→ Goal of the exercise: Copy out all of the entries, keeping every word the same.

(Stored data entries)
++++++++++++++++++++
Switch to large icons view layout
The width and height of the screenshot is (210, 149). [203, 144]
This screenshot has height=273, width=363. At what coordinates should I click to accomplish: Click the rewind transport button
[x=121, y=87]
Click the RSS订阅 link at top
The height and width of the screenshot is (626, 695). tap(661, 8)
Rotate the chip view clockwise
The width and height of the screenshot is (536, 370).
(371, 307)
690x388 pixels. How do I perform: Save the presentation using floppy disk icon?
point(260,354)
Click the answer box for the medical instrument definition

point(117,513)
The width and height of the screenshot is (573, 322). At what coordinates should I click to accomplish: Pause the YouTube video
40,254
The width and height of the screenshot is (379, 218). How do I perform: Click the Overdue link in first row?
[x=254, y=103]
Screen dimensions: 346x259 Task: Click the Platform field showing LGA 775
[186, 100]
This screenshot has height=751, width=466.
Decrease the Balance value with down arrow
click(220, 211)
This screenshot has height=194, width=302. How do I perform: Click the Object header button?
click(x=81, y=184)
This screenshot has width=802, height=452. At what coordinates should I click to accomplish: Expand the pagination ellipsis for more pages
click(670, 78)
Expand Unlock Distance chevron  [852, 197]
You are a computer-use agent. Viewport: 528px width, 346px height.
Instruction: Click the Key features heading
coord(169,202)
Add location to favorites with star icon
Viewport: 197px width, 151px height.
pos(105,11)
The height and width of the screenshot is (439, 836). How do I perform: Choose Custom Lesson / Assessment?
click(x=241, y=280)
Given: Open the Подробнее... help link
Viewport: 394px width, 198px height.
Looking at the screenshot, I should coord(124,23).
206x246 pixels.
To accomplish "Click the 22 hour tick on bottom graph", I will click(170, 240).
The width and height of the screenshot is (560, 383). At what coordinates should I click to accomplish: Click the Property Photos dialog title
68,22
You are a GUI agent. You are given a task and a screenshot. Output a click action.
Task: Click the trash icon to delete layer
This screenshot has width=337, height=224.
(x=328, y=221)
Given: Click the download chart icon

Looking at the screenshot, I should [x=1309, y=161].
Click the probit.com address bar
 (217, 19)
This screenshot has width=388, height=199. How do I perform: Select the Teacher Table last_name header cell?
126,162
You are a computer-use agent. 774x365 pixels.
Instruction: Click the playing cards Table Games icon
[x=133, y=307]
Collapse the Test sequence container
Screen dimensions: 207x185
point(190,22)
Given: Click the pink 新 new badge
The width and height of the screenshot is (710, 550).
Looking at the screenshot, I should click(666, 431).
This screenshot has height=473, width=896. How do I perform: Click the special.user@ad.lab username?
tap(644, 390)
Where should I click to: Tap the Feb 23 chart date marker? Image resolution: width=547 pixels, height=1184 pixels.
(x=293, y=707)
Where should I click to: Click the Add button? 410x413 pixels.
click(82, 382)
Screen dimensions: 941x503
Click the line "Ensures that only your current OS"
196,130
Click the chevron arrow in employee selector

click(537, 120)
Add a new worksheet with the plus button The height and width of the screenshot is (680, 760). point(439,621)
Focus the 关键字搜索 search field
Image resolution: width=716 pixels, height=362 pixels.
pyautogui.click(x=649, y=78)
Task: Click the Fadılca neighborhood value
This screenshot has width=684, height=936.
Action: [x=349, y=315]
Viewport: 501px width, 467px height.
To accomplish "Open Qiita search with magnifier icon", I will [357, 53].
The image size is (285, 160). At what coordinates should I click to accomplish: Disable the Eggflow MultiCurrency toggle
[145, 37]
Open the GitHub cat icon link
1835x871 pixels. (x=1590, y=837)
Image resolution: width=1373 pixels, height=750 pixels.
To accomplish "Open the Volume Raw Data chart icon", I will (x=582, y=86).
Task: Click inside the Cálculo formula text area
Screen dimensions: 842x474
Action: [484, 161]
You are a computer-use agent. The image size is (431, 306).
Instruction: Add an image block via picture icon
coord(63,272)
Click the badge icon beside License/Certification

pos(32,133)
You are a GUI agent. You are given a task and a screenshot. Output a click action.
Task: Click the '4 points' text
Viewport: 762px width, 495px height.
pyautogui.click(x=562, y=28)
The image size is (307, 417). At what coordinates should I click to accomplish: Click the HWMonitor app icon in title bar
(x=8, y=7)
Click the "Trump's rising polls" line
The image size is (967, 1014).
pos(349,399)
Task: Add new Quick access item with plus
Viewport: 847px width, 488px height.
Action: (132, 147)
++++++++++++++++++++
→ Solved exercise:
Switch to large icons view layout
The width and height of the screenshot is (210, 149). [203, 144]
This screenshot has height=273, width=363. At what coordinates should I click to accomplish: Click the rewind transport button
[x=121, y=87]
Click the RSS订阅 link at top
The height and width of the screenshot is (626, 695). tap(661, 8)
Rotate the chip view clockwise
The width and height of the screenshot is (536, 370).
(371, 307)
690x388 pixels. How do I perform: Save the presentation using floppy disk icon?
point(260,354)
Click the answer box for the medical instrument definition

point(117,513)
The width and height of the screenshot is (573, 322). At what coordinates should I click to accomplish: Pause the YouTube video
40,254
The width and height of the screenshot is (379, 218). How do I perform: Click the Overdue link in first row?
[x=254, y=103]
Screen dimensions: 346x259 Task: Click the Platform field showing LGA 775
[186, 100]
This screenshot has height=751, width=466.
Decrease the Balance value with down arrow
click(220, 211)
This screenshot has height=194, width=302. How do I perform: Click the Object header button?
click(x=81, y=184)
This screenshot has width=802, height=452. At what coordinates should I click to accomplish: Expand the pagination ellipsis for more pages
click(670, 78)
Expand Unlock Distance chevron  [852, 197]
You are a computer-use agent. Viewport: 528px width, 346px height.
Instruction: Click the Key features heading
coord(169,202)
Add location to favorites with star icon
Viewport: 197px width, 151px height.
pos(105,11)
The height and width of the screenshot is (439, 836). How do I perform: Choose Custom Lesson / Assessment?
click(x=241, y=280)
Given: Open the Подробнее... help link
Viewport: 394px width, 198px height.
Looking at the screenshot, I should coord(124,23).
206x246 pixels.
To accomplish "Click the 22 hour tick on bottom graph", I will click(170, 240).
The width and height of the screenshot is (560, 383). At what coordinates should I click to accomplish: Click the Property Photos dialog title
68,22
You are a GUI agent. You are given a task and a screenshot. Output a click action.
Task: Click the trash icon to delete layer
This screenshot has width=337, height=224.
(x=328, y=221)
Given: Click the download chart icon

Looking at the screenshot, I should [x=1309, y=161].
Click the probit.com address bar
 (217, 19)
This screenshot has width=388, height=199. How do I perform: Select the Teacher Table last_name header cell?
126,162
You are a computer-use agent. 774x365 pixels.
Instruction: Click the playing cards Table Games icon
[x=133, y=307]
Collapse the Test sequence container
Screen dimensions: 207x185
point(190,22)
Given: Click the pink 新 new badge
The width and height of the screenshot is (710, 550).
Looking at the screenshot, I should click(666, 431).
This screenshot has height=473, width=896. How do I perform: Click the special.user@ad.lab username?
tap(644, 390)
Where should I click to: Tap the Feb 23 chart date marker? Image resolution: width=547 pixels, height=1184 pixels.
(x=293, y=707)
Where should I click to: Click the Add button? 410x413 pixels.
click(82, 382)
Screen dimensions: 941x503
Click the line "Ensures that only your current OS"
196,130
Click the chevron arrow in employee selector

click(537, 120)
Add a new worksheet with the plus button The height and width of the screenshot is (680, 760). point(439,621)
Focus the 关键字搜索 search field
Image resolution: width=716 pixels, height=362 pixels.
pyautogui.click(x=649, y=78)
Task: Click the Fadılca neighborhood value
This screenshot has width=684, height=936.
Action: [x=349, y=315]
Viewport: 501px width, 467px height.
To accomplish "Open Qiita search with magnifier icon", I will [357, 53].
The image size is (285, 160). At what coordinates should I click to accomplish: Disable the Eggflow MultiCurrency toggle
[145, 37]
Open the GitHub cat icon link
1835x871 pixels. (x=1590, y=837)
Image resolution: width=1373 pixels, height=750 pixels.
To accomplish "Open the Volume Raw Data chart icon", I will (x=582, y=86).
Task: Click inside the Cálculo formula text area
Screen dimensions: 842x474
Action: [484, 161]
You are a computer-use agent. The image size is (431, 306).
Instruction: Add an image block via picture icon
coord(63,272)
Click the badge icon beside License/Certification

pos(32,133)
You are a GUI agent. You are given a task and a screenshot. Output a click action.
Task: Click the '4 points' text
Viewport: 762px width, 495px height.
pyautogui.click(x=562, y=28)
The image size is (307, 417). At what coordinates should I click to accomplish: Click the HWMonitor app icon in title bar
(x=8, y=7)
Click the "Trump's rising polls" line
The image size is (967, 1014).
pos(349,399)
Task: Add new Quick access item with plus
Viewport: 847px width, 488px height.
Action: (132, 147)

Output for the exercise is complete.